During the later early years of the conquest puppet Sultan Umar Din had hatched a plan together with top generals from the army of the Adal Sultanate to recapture the kingdom in order to reinstall Walashma power. For years prior there was consistent conflict between the Emirs and the Sultans battling over control of the kingdom, the Emirs hailing from the Abadir sub clan of the Marehan and the Sultans hailing from the Walashma. The animosity between the two dynasties was heightened when Abun Adashe was killed by Sultan Abu Bakr and he, the father brother of Umar Din was killed in revenge. This in turn lead to a coup attempt by the dynasty and their sympathizers.

Prior to the conquest, it was also Hirabu who successfully defeated Sultan Abu Bakr, permitting the Imam to initiate the conquest.

Umar Din along with Wazir Nur and Garad Akmoscia had initiated a plan with the aim of killing the Imam and making Umar Din ruler. Qadi Abu Bakr hearing this, travelled to Zerba where the Imam stayed and told him everything, the Imam responded, he was ready to cede the country to them, however Emir Hussein Al Gaturi and numerous others were strongly opposed to this, and told him to hire an army composed of the Somalis to end their plans. In the meantime, the cousin of the Imam, Hirabu had already killed the son of Umar Din who had joined his father in the plot attempts and he sent a letter to the Imam asking for help, begging and exclaiming how Hirabu would kill him as well if he was not stopped. The Imam wanting to maintain law and order within the kingdom accepted his repeated apologies, and let his cousin go to the capital of the Marehan country in Kidad, pretending to hide to ensure there was law and order in the country, he later fled to hide in Hawiye country.

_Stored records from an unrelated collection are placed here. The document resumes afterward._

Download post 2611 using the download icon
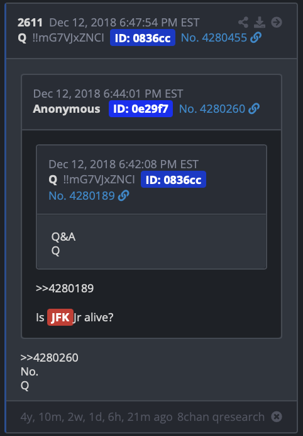 [260, 22]
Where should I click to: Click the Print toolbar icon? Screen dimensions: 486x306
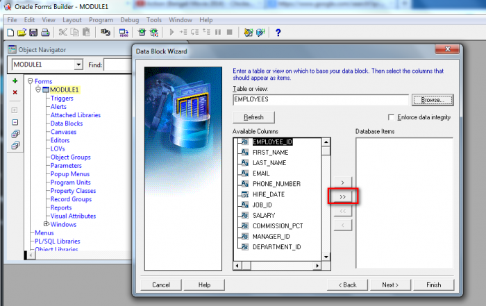tap(44, 33)
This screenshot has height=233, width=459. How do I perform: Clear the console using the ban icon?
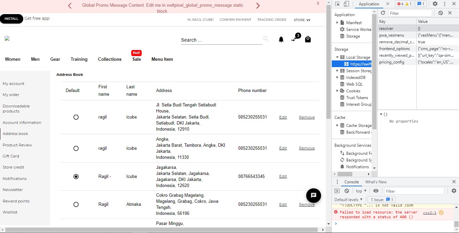pos(347,191)
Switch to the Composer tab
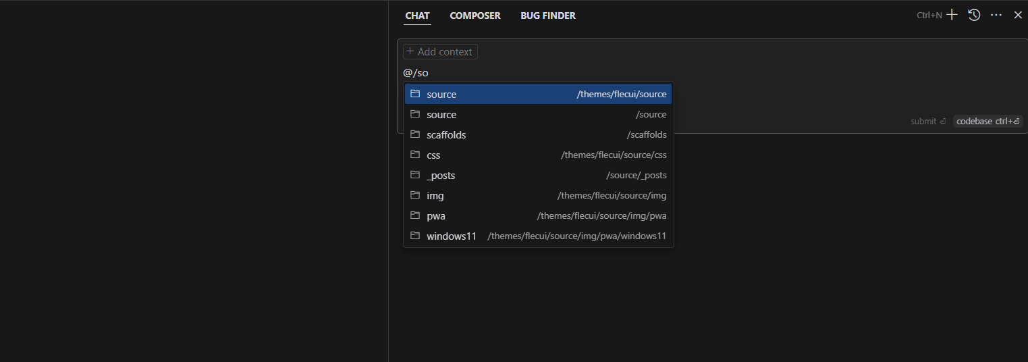Image resolution: width=1028 pixels, height=362 pixels. pos(475,16)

Translation of the passage:
Page 32

"In the land of saad-Eddin, who would take the tribute and distribute it to the poor; at the same time to inform him of the victories won, of the great booty made, and of the many riches he had at his disposal to purchase weapons. All the leaders obeyed the Iman without exception, who sent his troops to their homes to rest and prepare for new wars. The Iman went to the town of Zerba to settle some issues that had arisen between the leaders. But in the meantime a certain Omardin, Vizir Nur and Gherad Akmoscia together with other leaders had hatched a conspiracy with the aim of taking possession of the Iman, which at that moment was left with very few soldiers. And they had already managed to take the Iman's horses, which he had left in the custody of his servants, and also his weapons. Kadi Abubeker protested this infamous act, but was unable to overcome the resistance of those leaders to carry out their intentions against the Iman. Then Kadi Abubeker immediately went to Zerba to tell everything to the Iman. To which I announced the Iman told him to go back that if those leaders persisted in the idea of war against him and in their hostile intentions against him, he was ready to cede the country to them. But Emir Ussein el Gaturi, hearing this speech, broke down and said to the Iman: "How do you want to give up your country to them? instead we will try to gather as many Somali soldiers as possible and we will wage war." All the other leaders stood up and supported what Emir Ussein el Gaturi had proposed. The Iman left Zerba and walked for 4 days to reach the town called Ianaser, which was close to the sultan's residence: he left from that place and reached the town of Ualakam, where he found a very large quantity of Ciat. When the Sultan learned that I'Iman was approaching with a good number of soldiers, he then repeatedly sent for his In the meantime Erabo, leader of the Somali Merrean tribe he had killed the son of Sultan Omardin, who had joined the conspiracy. And Sultan Omardin complained to the Iman and said: "Erabo has killed my son and perhaps he still thinks of doing me more harm. The Iman then together with Sultan Omardin pushed into Somali territory as far as Godat: Erabo fled and the Iman with Omardin."